Skye Arundhati Thomas

On the morning of 14 September 2020, a teenage Dalit girl and her mother entered the fields of a landowning, upper-caste family in the district of Hathras, Uttar Pradesh, to gather fodder for their cattle. The woman heard her daughter scream and rushed over to find her injured and covered in blood. In a video shared on social media, the girl, slipping in and out of consciousness, says: ‘They strangled me, because I did not let them force me.’ According to her family, the police delayed filing a First Information Report for the crime. The assault was a clear case of caste atrocity, under the Scheduled Castes and Scheduled Tribes (Prevention of Atrocities) Act 1989, but the police did not record it as such. A close look at the legal system reveals that the police and courts routinely erase the question of caste from criminal proceedings.

The girl was taken to hospital. Her injuries included a broken spine. Four days later she issued a statement that led to the arrest of an upper-caste man.

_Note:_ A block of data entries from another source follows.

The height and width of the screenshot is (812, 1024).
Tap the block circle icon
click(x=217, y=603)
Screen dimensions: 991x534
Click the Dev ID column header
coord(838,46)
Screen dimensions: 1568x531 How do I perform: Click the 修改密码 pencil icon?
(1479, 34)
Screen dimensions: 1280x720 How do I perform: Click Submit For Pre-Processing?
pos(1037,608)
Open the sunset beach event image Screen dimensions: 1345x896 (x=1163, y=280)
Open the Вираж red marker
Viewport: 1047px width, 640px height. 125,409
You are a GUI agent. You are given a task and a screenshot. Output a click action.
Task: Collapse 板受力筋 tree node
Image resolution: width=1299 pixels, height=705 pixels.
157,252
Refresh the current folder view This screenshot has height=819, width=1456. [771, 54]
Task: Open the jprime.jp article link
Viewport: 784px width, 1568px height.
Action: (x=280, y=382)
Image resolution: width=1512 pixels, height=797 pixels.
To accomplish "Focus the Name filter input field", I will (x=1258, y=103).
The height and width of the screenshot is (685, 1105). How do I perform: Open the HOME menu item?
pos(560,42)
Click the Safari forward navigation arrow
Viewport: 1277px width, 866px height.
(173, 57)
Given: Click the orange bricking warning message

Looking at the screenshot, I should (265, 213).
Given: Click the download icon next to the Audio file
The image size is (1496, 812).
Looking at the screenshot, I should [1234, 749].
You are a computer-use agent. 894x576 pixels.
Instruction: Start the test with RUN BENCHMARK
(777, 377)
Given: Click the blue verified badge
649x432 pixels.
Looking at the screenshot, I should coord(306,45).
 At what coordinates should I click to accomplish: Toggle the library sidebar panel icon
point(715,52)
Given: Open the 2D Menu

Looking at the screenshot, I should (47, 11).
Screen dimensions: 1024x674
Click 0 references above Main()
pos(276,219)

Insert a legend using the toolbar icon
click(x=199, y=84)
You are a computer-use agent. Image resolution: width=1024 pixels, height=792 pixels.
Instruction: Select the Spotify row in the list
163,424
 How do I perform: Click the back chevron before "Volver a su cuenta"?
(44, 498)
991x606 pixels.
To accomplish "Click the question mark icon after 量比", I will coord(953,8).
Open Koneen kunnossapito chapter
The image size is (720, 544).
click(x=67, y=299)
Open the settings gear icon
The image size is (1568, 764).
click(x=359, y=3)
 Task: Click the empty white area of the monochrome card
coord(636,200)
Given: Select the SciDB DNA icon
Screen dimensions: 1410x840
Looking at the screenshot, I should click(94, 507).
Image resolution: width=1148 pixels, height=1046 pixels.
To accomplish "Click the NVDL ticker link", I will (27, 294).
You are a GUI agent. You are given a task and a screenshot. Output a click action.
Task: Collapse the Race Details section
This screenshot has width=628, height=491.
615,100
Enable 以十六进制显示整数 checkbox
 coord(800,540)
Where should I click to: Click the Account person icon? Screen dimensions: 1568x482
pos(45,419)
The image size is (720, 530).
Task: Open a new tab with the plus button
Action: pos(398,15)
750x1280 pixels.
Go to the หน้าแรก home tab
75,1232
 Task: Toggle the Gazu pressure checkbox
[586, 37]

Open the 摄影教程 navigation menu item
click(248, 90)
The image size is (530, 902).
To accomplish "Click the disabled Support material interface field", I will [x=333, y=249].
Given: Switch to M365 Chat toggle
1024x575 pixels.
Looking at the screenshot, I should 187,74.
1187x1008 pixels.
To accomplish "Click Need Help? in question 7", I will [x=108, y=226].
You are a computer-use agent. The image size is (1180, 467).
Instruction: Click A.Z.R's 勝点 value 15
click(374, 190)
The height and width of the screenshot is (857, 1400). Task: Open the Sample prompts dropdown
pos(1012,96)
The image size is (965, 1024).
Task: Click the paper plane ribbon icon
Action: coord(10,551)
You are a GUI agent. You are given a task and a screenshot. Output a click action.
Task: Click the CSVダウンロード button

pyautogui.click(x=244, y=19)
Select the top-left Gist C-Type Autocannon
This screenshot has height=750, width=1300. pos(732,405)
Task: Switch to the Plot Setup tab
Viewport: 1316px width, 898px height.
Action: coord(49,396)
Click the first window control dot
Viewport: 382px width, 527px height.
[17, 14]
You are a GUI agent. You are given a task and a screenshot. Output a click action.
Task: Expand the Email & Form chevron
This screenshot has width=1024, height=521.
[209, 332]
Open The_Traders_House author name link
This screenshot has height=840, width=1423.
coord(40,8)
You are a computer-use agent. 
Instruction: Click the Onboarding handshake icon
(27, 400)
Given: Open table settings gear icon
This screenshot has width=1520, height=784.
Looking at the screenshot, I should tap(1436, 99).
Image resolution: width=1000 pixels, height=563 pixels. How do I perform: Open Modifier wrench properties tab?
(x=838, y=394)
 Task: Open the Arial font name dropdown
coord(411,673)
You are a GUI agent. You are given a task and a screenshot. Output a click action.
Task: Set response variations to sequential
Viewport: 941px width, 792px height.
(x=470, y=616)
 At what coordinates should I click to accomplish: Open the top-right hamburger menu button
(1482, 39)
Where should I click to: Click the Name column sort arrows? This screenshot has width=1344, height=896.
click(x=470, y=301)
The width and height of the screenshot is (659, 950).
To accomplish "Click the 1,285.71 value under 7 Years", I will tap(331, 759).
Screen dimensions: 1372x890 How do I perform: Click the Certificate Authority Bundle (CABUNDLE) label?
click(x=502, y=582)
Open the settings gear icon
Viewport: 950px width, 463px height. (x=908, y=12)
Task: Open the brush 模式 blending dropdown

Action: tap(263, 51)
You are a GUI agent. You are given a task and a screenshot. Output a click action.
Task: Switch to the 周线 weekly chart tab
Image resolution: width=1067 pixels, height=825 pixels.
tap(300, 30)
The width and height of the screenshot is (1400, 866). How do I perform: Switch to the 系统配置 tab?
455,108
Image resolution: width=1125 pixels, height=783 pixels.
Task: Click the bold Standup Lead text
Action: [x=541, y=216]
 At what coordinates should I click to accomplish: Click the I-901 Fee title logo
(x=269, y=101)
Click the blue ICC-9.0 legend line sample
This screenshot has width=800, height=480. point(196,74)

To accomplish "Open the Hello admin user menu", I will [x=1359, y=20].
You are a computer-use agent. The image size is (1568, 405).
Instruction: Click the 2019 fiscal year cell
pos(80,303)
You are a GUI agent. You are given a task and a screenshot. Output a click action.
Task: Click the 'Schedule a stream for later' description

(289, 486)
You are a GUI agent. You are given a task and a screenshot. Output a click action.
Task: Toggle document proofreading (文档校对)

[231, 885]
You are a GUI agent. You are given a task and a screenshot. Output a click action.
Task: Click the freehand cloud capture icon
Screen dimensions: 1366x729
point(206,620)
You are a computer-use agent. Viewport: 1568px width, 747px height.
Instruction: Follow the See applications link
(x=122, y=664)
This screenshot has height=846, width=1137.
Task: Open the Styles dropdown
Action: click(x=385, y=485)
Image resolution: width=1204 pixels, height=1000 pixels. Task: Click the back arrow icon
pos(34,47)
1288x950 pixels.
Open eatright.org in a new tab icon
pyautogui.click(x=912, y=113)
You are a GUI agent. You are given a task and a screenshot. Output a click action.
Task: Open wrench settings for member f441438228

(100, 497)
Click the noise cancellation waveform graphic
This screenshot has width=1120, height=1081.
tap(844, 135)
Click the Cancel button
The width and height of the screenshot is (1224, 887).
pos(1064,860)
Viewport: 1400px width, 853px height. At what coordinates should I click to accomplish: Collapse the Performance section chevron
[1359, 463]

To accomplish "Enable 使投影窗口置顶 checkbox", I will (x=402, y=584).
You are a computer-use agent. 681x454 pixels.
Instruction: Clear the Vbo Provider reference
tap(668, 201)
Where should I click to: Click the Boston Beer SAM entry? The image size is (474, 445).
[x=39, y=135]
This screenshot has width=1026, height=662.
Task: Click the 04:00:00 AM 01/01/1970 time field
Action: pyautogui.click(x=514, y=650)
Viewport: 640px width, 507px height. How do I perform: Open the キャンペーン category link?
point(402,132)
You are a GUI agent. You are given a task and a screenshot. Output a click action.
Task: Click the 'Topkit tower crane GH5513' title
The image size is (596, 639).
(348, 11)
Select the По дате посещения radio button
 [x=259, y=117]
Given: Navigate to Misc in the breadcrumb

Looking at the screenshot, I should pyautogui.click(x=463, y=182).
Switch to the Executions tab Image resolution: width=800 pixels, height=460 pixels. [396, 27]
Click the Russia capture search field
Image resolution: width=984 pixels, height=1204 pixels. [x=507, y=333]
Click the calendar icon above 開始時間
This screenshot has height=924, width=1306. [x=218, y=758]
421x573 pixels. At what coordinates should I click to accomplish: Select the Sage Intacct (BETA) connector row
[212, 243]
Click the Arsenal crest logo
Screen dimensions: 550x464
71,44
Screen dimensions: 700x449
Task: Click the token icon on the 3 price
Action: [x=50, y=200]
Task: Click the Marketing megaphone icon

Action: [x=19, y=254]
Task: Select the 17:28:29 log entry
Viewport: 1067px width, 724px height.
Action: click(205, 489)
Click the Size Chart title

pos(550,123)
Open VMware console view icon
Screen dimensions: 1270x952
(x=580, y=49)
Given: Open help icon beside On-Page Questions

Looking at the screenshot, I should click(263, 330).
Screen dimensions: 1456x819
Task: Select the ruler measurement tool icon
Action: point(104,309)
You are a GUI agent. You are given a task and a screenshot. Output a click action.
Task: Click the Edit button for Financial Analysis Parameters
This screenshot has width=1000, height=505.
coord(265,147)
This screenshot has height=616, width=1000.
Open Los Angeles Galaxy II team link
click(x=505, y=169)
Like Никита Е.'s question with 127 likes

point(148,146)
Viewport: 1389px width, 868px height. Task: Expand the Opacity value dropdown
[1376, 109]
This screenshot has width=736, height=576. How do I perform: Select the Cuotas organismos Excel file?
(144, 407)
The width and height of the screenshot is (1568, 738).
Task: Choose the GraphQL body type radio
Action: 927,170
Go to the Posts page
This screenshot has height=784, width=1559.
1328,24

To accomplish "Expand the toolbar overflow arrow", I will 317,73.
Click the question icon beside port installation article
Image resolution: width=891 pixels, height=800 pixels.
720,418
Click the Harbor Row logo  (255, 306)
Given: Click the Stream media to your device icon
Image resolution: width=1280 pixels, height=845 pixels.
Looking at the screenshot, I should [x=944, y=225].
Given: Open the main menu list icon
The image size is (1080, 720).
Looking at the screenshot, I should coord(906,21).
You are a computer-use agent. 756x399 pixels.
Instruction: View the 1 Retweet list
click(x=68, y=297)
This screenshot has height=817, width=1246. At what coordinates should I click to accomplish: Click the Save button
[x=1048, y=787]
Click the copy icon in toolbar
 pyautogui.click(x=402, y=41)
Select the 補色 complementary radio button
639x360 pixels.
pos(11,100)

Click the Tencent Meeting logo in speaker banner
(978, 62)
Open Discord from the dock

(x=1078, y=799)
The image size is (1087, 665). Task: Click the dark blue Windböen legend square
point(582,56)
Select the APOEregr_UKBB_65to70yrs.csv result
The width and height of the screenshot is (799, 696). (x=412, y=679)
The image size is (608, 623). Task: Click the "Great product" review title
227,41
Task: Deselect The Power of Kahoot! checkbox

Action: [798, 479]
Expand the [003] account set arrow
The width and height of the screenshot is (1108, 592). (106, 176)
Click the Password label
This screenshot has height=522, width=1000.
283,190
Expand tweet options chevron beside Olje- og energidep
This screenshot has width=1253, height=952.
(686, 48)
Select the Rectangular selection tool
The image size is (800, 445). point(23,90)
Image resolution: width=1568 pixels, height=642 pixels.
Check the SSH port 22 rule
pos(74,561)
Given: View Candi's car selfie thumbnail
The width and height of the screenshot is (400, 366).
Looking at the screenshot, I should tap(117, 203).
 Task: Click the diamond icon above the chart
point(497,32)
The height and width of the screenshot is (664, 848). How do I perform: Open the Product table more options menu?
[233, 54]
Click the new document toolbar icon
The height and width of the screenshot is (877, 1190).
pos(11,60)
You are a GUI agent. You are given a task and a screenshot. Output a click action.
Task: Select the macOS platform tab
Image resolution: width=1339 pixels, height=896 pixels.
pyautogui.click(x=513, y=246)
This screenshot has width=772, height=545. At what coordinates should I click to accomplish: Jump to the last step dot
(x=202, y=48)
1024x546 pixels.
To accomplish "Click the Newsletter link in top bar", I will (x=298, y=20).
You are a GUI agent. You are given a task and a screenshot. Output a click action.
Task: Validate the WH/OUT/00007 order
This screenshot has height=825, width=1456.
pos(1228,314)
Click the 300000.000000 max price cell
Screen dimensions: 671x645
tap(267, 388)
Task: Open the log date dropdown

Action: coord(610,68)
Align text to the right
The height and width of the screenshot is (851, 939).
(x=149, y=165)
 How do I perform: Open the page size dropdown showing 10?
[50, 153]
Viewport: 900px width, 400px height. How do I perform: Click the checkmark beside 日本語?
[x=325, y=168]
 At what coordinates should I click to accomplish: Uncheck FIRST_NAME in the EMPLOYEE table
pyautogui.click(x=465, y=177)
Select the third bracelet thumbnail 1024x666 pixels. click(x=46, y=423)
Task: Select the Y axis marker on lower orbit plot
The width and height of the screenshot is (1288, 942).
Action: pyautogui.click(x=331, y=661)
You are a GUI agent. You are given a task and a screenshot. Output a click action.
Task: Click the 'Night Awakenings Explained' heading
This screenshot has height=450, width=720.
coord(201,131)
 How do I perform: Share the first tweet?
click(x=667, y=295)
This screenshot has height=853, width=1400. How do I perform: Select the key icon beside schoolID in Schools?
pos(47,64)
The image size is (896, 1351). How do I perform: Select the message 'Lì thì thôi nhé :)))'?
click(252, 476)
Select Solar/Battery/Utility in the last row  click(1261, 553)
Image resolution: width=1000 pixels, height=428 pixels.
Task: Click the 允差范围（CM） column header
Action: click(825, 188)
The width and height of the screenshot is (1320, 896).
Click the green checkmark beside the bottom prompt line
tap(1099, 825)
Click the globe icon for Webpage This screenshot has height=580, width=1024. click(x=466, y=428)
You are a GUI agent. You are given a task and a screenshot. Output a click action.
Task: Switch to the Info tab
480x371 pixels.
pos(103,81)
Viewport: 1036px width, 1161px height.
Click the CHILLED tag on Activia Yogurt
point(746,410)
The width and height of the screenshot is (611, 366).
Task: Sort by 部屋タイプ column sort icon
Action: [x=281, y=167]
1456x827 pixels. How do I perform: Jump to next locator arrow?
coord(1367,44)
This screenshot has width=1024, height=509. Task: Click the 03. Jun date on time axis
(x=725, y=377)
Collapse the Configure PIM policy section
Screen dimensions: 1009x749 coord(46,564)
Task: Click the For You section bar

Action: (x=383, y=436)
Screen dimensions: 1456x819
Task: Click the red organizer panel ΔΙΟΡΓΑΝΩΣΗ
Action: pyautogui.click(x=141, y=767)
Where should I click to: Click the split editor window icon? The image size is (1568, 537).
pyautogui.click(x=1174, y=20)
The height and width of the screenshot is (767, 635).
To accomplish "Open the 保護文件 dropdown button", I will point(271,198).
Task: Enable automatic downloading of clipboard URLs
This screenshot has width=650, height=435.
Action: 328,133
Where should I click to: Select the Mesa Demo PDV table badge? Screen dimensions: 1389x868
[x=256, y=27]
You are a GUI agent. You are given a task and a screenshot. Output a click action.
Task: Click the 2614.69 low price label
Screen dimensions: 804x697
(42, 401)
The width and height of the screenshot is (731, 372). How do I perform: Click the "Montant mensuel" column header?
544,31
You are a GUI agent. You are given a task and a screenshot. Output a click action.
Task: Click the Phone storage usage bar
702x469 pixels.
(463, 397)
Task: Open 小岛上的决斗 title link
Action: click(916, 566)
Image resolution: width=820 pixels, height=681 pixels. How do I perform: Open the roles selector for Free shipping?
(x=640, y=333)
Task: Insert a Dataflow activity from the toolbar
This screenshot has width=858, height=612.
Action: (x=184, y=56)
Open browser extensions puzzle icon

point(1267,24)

He was booked for attempted murder and using criminal force against a woman. There was still no mention of caste. The girl named three more attackers. Forensic analysis apparently showed no evidence of rape, but the samples weren’t collected until 11 days after the attack. On 29 September, the girl died. Chandrashekhar Azad led a protest outside the hospital, which quickly spread across the country. The demonstrators called on both the state and society at large to acknowledge the atrocity as a consequence of the caste system.

In the early hours of the following morning, videos and photographs began circulating on WhatsApp and social media, showing Uttar Pradesh state police crowded around a makeshift pyre in a deserted field; logs soaked in kerosene were set ablaze. They had, without legal cause or warrant, taken possession of the victim’s body and set it on fire. When the grieving family remonstrated with the police, they were placed under house arrest. The horrifying footage made plain the amnesty that the caste system grants to those who exercise violence under its aegis. ‘They burnt her to remove the stains on their own khaki aprons,’ the artist Siddesh Gautam wrote.

Caste underscores every aspect of Indian life: from the ownership of resources, to the systemic, routine marginalisation of lower-caste and indigenous people, which denies them access to healthcare, education and employment. The rigours of upper-caste endogamy mean that people from lower castes are rarely able to have relationships, or even friendships, with those outside their caste.

Earlier this month, Devraj Anuraji, a 25-year-old farm hand in the state of Madhya Pradesh, went to a small party. He picked up a plate to serve himself some food, and two upper-caste men took offence. They cornered Anuraji, beat him senseless and dumped his unconscious body outside his family home. Two hours later he died. A few days after his murder, a member of parliament from Madhya Pradesh publicly reiterated the sanctity of the caste system, as adumbrated in ancient Hindu texts, and admonished lower-caste people for protesting against the word ‘untouchable’. The pattern is clear: as soon as the anti-caste movement gathers momentum, the Hindu-Brahmin establishment rallies to undermine, penalise or destroy it.

It’s more than three months since the rape and murder of the teenage girl in Uttar Pradesh. The four suspects have now been charged. But still the public conversation circles around whether or not it was a caste-based crime. Dalit activists and feminists are publicly gaslighted for saying the caste system still exists, even though the fact of it is indisputable. The failures of the judiciary are flagrant; even the Supreme Court dodges negotiating the particularities of caste. As the Dalit feminist legal scholar Santvana Kumar has written, it is the duty of the law ‘to ascertain the space, location, land equations and caste politics under which the incident has taken place’.

The casteist blindspots of Indian feminism are glaring. ‘We are guilty of the fact that the Hathras victim was not able to speak for herself,’ in the words of Diya Malhari, a Dalit feminist, anti-caste activist and teacher. Indian feminism urgently needs to admit its complicity in the caste system, and centre the work of Dalit feminists.